Exercise material -
--- start ---

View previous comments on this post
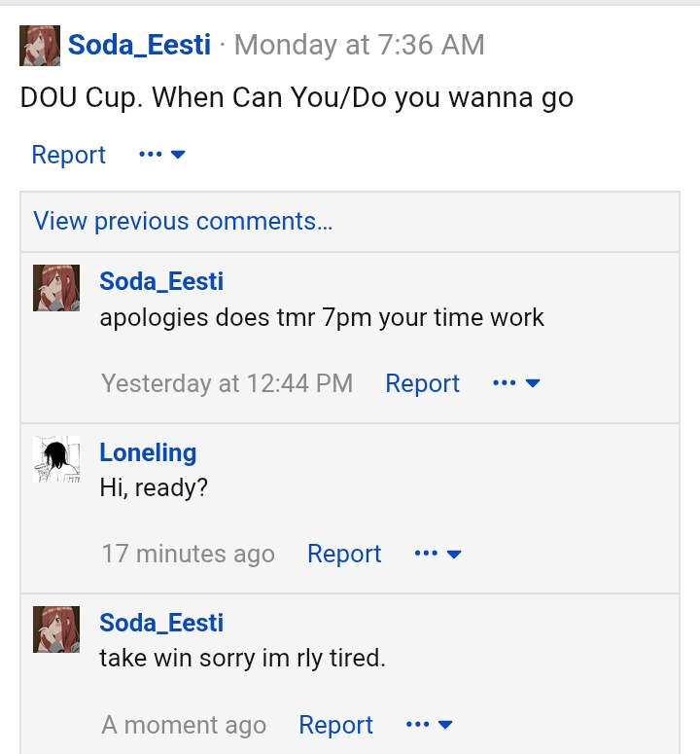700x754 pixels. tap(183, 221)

--- end ---
--- start ---

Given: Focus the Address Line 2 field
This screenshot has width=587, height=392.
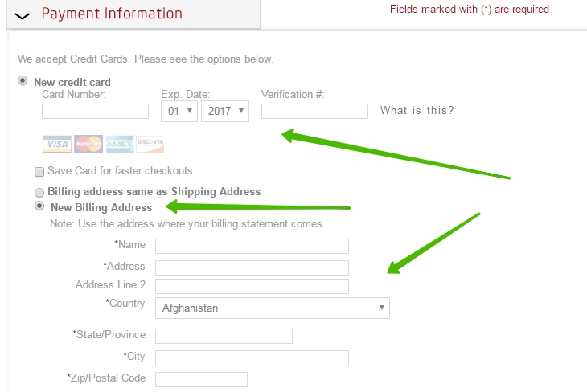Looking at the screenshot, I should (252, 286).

--- end ---

Reproduce the lines starting at the one that contains "Given: Focus the Address Line 2 field" and ending at the one that contains "Looking at the", leaving out the pictures.

Given: Focus the Address Line 2 field
This screenshot has width=587, height=392.
Looking at the screenshot, I should (252, 286).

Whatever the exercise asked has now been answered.